-- The tasks --
**A.** In the account of memorizing Surat An-Noor, how many verses does the chapter contain?
**B.** Pick up the account of memorizing Surat An-Noor after its last sentence and write what comes next.

** START OF Excerpted text **

Are there any desires harboring in your heart? Fear of failure prevents us from even attempting to accomplish some desires. Some great halal desires are left buried in our heart. Let me share with you my secret desire. It is to memorize the entire Quran before I enter the grave. I went to masjid to accomplish my goal. I stopped going to masjid once I was pregnant. I decided to go back after delivery. Now 6 years later, I’m a still at home with 2 kids.
Few months back, as I was casually browsing through messages in a WhatsApp group, my eyes fell upon a contest. Do contests excite you? Well, this made me feel butterflies in my stomach. It was an invitation to MEMORIZE SURAT AN-NOOR in about a months’ time for sisters above 18 years of age! This rekindled my desire. But, I was afraid I could never do it within time.
I had been praying to Allah to make me a hafiz. I hardly did anything more to become a hafiz. This contest appeared to be an invitation just for me. I recollected, this Madanee surah LIGHT spoke about chastity, hijab and related matters; I had found it even difficult to recite it in my tajweed(recitation) classes! Casting away the fear of failure, I decided to grab this smiling opportunity. I registered for the contest. Few days later I got a message stating that – I was selected! Contest was 35 days later.
This is when I opened the 24th chapter of quran – THE LIGHT. This chapter contained 64 long verses and occupied nearly 10 pages of the quran. Never in my life had I tried memorizing 10 pages within a month. Was this going to be something bigger than I can chew? I told myself Allah will make it easy for me. I read the first line:
The word obligatory/enjoined/ordained made me realize the weight of the surah. First verse also stated – “it was revealed to be remembered.” More than memorization it is important to live by the rules set by quran. Memorization could help us remember/recollect the rules better. Next few lines spoke of penalty on false accusation. By night, as I rocked my baby to sleep, I attempted to memorize. I read a first word repeatedly. Then I read two words together and so on. Within minutes I had memorized a verse! Indeed Allah has made Quran easy for us.
The next day was usual. Daily chores and family had consumed all my time. By evening, memorizing noor appeared to be an impossible task for me. Such whispers were silenced by “Auzbillahi minash shaitan nir rajeem – I seek refuge in Allah the Shaitan the outcast.” Now with a clear head I wondered why I didn’t find time for Noor?

** END OF Excerpted text **
** START OF Raw data **

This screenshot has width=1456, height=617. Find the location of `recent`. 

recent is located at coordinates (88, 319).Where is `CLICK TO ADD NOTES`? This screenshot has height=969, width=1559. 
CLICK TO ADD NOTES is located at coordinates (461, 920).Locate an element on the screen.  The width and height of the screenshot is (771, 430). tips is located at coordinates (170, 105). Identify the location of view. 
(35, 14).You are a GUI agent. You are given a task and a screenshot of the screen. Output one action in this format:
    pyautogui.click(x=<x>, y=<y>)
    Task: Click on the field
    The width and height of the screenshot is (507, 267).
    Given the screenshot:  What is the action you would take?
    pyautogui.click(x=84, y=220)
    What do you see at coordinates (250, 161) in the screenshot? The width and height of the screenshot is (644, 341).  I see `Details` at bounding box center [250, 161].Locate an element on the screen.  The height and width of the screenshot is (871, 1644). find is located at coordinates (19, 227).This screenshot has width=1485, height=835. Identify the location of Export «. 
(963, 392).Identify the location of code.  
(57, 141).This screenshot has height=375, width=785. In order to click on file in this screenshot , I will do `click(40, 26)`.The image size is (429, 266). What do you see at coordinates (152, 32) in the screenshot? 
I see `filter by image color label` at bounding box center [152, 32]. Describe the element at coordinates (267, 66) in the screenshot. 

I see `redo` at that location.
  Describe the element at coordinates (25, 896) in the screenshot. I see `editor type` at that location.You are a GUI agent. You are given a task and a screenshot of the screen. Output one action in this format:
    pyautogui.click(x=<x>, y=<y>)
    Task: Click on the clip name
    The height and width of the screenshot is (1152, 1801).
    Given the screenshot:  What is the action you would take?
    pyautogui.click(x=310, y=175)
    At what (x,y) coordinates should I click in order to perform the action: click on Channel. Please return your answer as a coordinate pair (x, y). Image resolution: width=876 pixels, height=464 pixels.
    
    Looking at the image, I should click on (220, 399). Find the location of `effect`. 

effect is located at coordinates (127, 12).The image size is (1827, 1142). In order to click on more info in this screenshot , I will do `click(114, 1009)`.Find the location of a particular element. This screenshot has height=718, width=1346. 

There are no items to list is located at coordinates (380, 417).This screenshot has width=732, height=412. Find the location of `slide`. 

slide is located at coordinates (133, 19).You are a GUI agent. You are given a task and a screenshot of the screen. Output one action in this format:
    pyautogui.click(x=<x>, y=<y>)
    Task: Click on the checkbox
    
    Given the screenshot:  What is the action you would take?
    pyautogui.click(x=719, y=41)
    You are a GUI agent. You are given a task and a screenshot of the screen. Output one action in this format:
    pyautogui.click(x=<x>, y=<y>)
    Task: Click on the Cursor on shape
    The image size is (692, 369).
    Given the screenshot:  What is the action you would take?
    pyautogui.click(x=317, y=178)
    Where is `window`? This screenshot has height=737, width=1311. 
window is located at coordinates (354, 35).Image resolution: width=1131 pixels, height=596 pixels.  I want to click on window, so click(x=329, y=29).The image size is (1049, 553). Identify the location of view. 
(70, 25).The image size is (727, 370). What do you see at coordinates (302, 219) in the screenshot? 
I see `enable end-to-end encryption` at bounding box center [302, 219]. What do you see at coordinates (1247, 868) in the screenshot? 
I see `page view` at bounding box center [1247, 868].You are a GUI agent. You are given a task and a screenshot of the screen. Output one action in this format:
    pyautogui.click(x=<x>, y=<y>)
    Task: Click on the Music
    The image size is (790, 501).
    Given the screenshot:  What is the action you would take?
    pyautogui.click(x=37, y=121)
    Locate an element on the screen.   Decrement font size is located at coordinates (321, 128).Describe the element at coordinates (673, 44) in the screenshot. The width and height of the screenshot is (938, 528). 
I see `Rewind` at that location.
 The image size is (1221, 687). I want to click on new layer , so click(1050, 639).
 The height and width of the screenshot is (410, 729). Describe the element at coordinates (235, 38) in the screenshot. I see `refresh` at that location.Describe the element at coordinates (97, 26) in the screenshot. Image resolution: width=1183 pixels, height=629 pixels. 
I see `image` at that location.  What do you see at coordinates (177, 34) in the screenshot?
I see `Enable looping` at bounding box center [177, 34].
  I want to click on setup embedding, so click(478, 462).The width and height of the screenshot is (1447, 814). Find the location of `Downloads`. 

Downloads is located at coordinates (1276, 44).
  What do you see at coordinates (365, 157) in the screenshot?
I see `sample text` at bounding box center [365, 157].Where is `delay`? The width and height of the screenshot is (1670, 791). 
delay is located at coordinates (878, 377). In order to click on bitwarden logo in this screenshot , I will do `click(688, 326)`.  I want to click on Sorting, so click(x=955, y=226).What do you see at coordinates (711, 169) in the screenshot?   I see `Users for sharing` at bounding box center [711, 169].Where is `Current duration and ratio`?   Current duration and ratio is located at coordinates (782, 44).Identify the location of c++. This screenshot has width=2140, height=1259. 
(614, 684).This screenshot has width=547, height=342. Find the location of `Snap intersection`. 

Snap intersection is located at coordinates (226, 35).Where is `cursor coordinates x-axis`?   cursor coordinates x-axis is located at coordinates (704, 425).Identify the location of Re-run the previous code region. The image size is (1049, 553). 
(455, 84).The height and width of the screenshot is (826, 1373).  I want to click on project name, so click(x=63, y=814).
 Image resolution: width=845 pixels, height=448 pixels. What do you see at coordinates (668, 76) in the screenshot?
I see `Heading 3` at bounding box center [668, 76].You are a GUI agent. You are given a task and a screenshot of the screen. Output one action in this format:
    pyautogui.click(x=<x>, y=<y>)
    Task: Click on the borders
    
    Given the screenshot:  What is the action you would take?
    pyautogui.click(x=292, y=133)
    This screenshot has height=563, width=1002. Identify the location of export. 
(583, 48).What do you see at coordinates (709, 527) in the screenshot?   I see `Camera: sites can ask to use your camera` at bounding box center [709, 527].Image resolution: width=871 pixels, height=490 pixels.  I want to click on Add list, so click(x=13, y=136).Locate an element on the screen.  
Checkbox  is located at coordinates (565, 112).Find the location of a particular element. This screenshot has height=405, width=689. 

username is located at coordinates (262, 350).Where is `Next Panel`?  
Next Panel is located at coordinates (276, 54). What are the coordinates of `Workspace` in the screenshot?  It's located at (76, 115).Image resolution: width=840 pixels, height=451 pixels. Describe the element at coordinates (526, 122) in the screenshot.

** END OF Raw data **

-- Task-by-task answers --
**A.** It contains 64 long verses.

**B.**
I felt like a kid at store who had blown the cash on candies instead of bread for family! Candy is something we DESIRE but bread is our NEED/ Requirement. What was I toiling for –Family, Perfect Home, Good impression, High standards? These are the ‘candies’ of this world. The real eternal life starts after death. I had to stock good deeds (my bread) to save my eternity. It was time for me to turn wise.
First I had work on my intention. It had to be strong enough to motivate. My dream, to memorize quran was in wrong category – DESIRE. I had to promote it to – MY NECESSITY / desperate NEED. I had to give Quran the first preference. There would always be 1000 excuses to stay away from quran. Such a ‘busy’ life would leave me alone in a dark grave with no hope. But just one good strong intention – “To please Allah” would make life easy and fruitful.
Next, I focused on practical changes to fit Noor memorization into my life:
- Fix target: I decided to memorize at least a page in 3 days. By doing this, I would have 1 spare week to revise and improve.
- Multi task: World class reciters were now reciting Noor for me in my kitchen as I cooked! Alhamdhulilah, websites and quranapps came handy here. J
- Involve family: So it was time for the whole family to connect to quran! I discussed the tafseer (explanation) of surah with my hubby.
- Save time: This required avoiding unnecessary calls and visits. I had to curb my addiction to solve online puzzles.
- Simplify chores: I settled for less complicated recipes with few ingredients. I allotted few chores to my family too.
Alhamdhulilah within a week I memorized 2 pages (20 verses)!
Little did I think – the contest was going to test much more than my memorization skills. It was to test my perseverance, dedication, patience, self-esteem and IMAN (faith) level too. Please read my next post to learn more about my journey.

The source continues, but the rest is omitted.